Full scRNAseq analysis
Data the SCC collected on both inDrops and 10x instruments is available here:
For full service bioinformatic analysis service we suggest you work with the Chan Bioinformatics Core.
Number of cells: 25,000 – 30,000 at a minimum.
Cells should be at a density of more than 100,000 cells/ml in at least 150ul.
Viability: Ideally greater than 90%
Buffer conditions: Buffer should NOT contain Mg2+, Ca2+ or EDTA.
Most of users resuspend their cells in PBS (without Mg2+, Ca2+ or EDTA) + BSA (upto 1%)
- Single-nucleus RNA sequencing can be run with inDrops. Several users perform this routinely.
- A standard inDrops day encapsulates 6,000 cells per sample for up to 6 samples.
- Optiprep information
- CITE-seq / Cell Hashing have succesfully run on both inDrops and 10x.
10x Single-cell sample prep resources
10x Genomics provides a tremendous amount of sample prep protocol advice. Most of the sample prep requirements for 10x are the same for inDrops. This is a great resource to use for sample prep optimization.
There are a variety of scRNA-Seq and scNuc-Seq methods available.
Click here for a search of "single cell dissociation scRNA-Seq"
InDrops Method Publications
Zilionis R, Nainys J, Veres A, Savova V, Zemmour D, Klein AM, and Mazutis L. 1/2017. “Single-cell barcoding and sequencing using droplet microfluidics.” Nat Protoc, 12, 1, Pp. 44-73.
- Klein AM, Mazutis L., Akartuna I, Tallapragada N, Veres A, Li V, Peshkin L, D. A. Weitz, and MW Kirschner. 2015. “Droplet barcoding for single-cell transcriptomics applied to embryonic stem cells.” Cell, 161, Pp. 1187-1201.

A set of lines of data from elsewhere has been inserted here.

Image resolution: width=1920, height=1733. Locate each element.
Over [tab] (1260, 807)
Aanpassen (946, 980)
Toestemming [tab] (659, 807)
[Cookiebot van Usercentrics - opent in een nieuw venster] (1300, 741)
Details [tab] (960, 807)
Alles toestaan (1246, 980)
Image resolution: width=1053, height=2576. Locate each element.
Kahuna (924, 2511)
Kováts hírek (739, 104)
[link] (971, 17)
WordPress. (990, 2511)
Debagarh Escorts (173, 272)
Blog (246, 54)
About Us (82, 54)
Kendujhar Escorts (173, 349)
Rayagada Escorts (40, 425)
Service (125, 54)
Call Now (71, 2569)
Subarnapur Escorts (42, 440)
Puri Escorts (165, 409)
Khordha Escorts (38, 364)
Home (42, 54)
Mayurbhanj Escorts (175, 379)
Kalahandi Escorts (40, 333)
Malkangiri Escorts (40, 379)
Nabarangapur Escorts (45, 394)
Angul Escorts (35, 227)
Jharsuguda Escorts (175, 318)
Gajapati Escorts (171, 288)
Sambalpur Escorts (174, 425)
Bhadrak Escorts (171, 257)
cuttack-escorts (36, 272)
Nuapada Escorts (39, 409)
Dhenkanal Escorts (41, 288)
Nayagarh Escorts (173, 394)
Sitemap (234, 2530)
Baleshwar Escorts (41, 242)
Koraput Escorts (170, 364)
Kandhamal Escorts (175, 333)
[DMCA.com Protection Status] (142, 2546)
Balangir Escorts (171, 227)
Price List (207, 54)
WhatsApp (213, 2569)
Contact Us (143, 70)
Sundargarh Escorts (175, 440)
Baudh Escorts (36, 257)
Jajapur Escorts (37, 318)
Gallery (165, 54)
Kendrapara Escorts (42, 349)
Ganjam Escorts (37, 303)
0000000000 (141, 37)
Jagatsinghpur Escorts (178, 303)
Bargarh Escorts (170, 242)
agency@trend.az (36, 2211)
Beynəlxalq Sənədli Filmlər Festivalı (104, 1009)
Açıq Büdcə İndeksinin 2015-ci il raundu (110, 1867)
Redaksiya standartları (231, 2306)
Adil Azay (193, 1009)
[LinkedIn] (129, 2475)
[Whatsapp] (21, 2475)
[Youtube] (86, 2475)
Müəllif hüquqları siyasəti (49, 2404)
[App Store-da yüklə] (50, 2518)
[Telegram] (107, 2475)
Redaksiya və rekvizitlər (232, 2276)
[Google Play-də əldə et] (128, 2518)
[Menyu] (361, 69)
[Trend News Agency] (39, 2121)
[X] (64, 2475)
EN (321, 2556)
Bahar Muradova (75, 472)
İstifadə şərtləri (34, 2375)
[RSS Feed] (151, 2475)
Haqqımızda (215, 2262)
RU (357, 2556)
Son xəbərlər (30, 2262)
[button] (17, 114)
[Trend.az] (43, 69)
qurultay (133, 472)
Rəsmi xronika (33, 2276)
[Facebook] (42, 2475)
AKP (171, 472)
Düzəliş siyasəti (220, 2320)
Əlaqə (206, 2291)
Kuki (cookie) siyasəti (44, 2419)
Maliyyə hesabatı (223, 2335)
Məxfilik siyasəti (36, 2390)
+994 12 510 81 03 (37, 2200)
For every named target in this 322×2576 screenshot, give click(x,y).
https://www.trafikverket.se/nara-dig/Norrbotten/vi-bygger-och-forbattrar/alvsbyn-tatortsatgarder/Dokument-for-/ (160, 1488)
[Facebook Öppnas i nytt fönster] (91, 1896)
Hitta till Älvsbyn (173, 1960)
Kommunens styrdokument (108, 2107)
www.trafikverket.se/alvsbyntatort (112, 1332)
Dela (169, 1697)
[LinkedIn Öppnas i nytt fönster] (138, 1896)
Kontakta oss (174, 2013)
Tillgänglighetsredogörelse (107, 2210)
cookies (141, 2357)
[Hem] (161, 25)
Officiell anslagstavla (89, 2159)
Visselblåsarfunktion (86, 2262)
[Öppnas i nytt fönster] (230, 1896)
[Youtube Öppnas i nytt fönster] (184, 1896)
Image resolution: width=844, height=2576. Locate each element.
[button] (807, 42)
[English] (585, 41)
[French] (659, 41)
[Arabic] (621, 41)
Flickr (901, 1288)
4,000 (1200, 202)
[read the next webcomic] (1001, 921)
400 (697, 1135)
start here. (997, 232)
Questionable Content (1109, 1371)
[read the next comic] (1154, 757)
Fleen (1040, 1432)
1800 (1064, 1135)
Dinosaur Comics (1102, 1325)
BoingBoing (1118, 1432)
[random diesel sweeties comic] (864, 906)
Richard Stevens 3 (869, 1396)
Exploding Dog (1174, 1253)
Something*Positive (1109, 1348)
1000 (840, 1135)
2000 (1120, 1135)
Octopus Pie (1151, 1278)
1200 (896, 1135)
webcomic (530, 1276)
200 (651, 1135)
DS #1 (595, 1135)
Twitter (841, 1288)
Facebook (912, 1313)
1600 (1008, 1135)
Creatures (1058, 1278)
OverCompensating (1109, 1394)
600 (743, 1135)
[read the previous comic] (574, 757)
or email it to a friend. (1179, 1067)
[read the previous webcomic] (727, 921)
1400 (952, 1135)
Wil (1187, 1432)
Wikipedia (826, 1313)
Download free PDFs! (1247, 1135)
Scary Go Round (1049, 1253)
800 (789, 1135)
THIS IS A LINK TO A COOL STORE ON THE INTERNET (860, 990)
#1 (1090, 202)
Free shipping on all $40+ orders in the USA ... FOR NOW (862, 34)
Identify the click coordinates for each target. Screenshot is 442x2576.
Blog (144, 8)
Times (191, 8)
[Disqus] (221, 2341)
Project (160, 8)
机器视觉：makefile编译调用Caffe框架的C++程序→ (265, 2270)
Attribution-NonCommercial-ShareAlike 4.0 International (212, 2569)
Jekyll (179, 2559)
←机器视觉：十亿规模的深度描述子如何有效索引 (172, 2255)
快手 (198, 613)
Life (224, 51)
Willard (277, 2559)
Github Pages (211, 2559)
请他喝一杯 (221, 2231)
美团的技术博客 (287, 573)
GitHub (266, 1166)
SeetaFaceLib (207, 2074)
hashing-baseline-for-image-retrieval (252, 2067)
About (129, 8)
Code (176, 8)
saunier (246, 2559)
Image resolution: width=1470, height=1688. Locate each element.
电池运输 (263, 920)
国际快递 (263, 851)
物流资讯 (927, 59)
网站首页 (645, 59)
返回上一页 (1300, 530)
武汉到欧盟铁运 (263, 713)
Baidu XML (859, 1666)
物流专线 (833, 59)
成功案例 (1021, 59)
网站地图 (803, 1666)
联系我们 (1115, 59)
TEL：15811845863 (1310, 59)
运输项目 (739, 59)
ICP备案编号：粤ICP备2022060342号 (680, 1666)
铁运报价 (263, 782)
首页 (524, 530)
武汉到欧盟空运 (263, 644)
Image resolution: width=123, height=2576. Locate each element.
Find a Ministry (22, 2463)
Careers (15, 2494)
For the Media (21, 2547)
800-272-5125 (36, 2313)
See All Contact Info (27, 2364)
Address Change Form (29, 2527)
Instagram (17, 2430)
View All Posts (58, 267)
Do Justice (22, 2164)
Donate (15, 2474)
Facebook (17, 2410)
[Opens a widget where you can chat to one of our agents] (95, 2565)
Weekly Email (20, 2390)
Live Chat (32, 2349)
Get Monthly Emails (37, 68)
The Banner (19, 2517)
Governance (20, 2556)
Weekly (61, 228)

Most users sequence their libraries on a NextSeq 75 bp run:
Read 1: 61
Read 2: 14
Index 1: 8
Index 2: 8
It is common to have 70-80% valid reads after filtering for valid cell barcodes.
Sequencing on a their libraries on a NovaSeq 100 bp run:
Read 1: 86
Read 2: 14
Index 1: 8
Index 2: 8
After several runs of inDrops libraries on the NovaSeq, we have identified that there are sometimes issues with NovaSeq data from using the standard adapter trimming options. The samples are sequencing fine, but inDrop runs on the NovaSeq require that you recieve UN-TRIMMED Fastq files. Adapter trimming seems to be causing some loss of valid reads causing you go only get 6 bp of some of the 8 bp index read as well as issues on Read 1. We have seen that Read 1 sometimes need adapter trimming to map well, but this needs to be done after Fastq generation. Please let us know if you experience any issues on a NovaSeq run so we can help troubleshoot and understand the issues for all inDrops users.
- Full day or half day services are available. To qualify as a half day run, you must have 3 or fewer samples and be collecting no more than 15,000 cells in total.
- Run preparation begins 1 hour in advance of the scheduled time. To avoid reagent and service fees, please notify us of any delays or cancellations at least 2 hours in advance of your start time.
- If you are more than an hour late for your scheduled run, the SCC staff reserves the right to cancel your run and charge you for the reserved time and reagents used in preparation for your run.
- The SCC will hold on to backup encapsulated cells for 1 year after your run date. If you need your backup emulsion please retrieve it from the SCC within a few months of your run.